Recorded data:
--- START ---
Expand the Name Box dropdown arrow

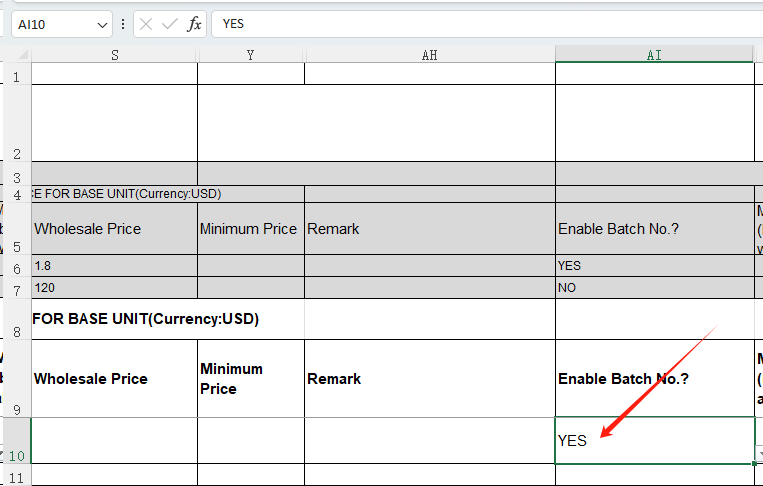point(102,24)
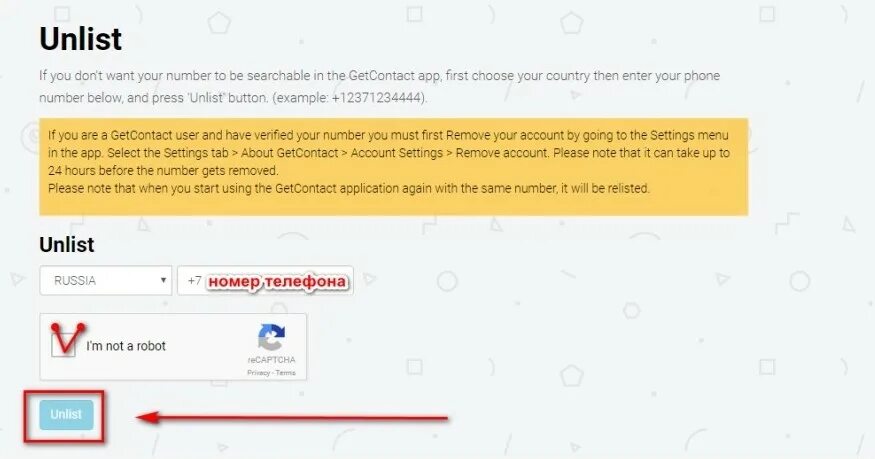875x459 pixels.
Task: Click the last notice line about being relisted
Action: (349, 189)
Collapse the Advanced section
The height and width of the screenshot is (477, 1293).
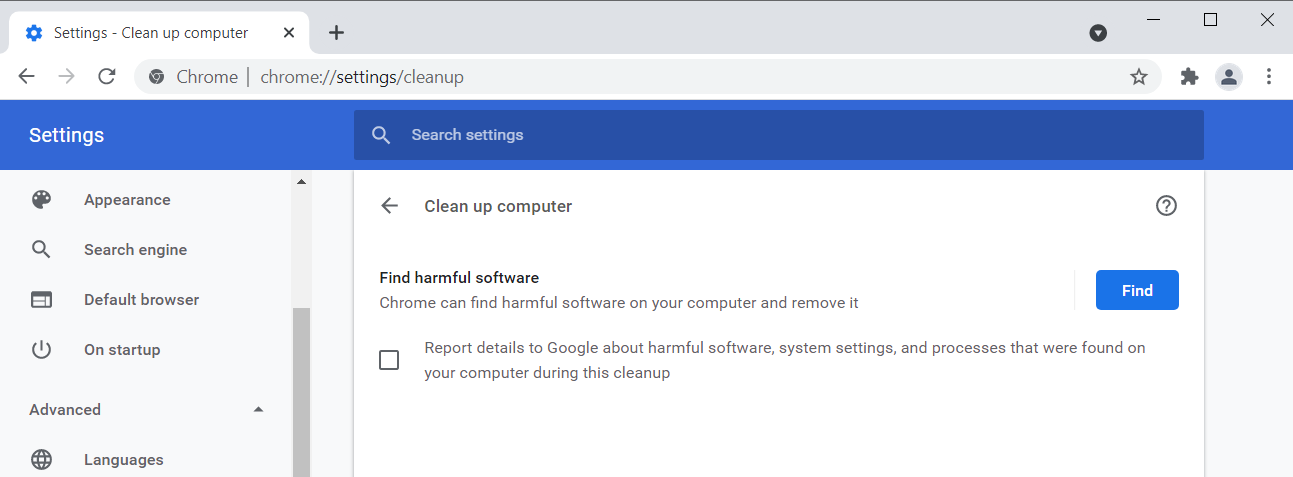pyautogui.click(x=259, y=410)

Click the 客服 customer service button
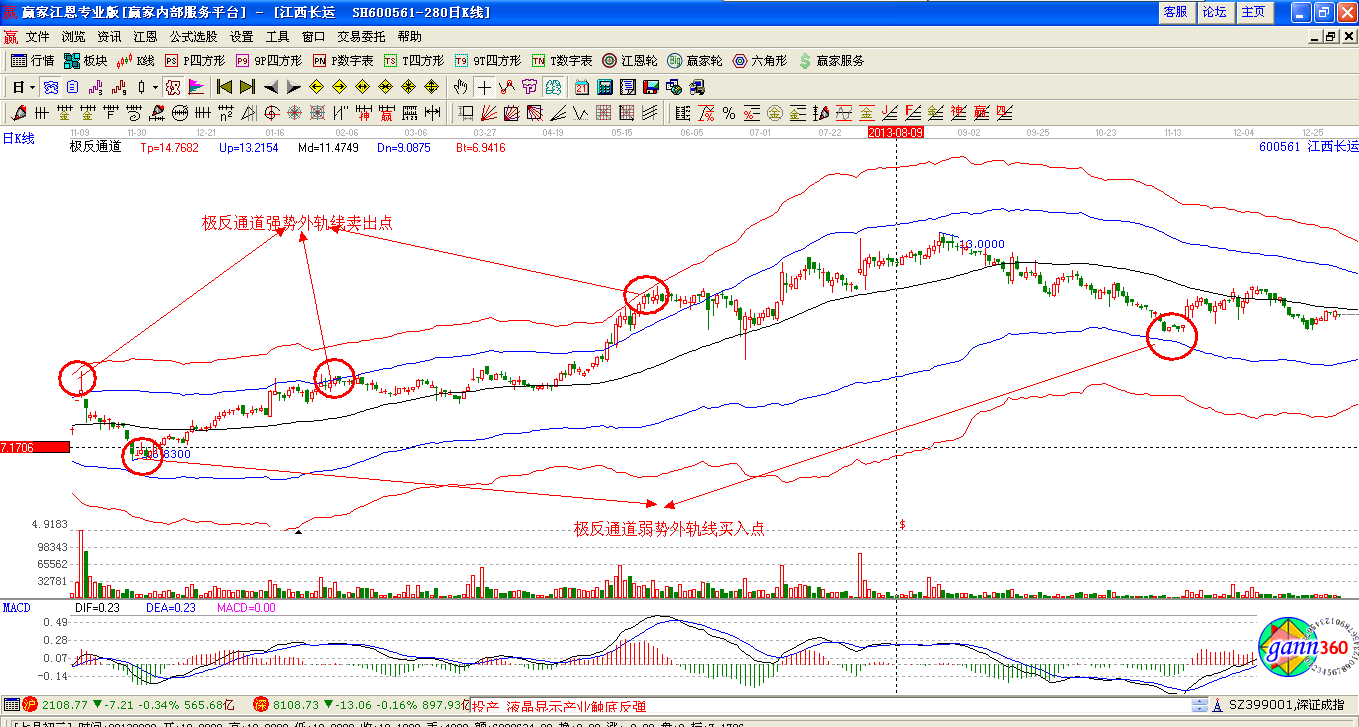(1175, 12)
--- END ---
• [Problem requirements]:
Each entry, word for word, belongs in your answer; each picture does not.

• [Expected answer]:
Expand the Name Box dropdown arrow

point(102,24)
875x459 pixels.
Task: Click the last notice line about being relisted
Action: (349, 189)
Collapse the Advanced section
The height and width of the screenshot is (477, 1293).
pyautogui.click(x=259, y=410)

Click the 客服 customer service button
(1175, 12)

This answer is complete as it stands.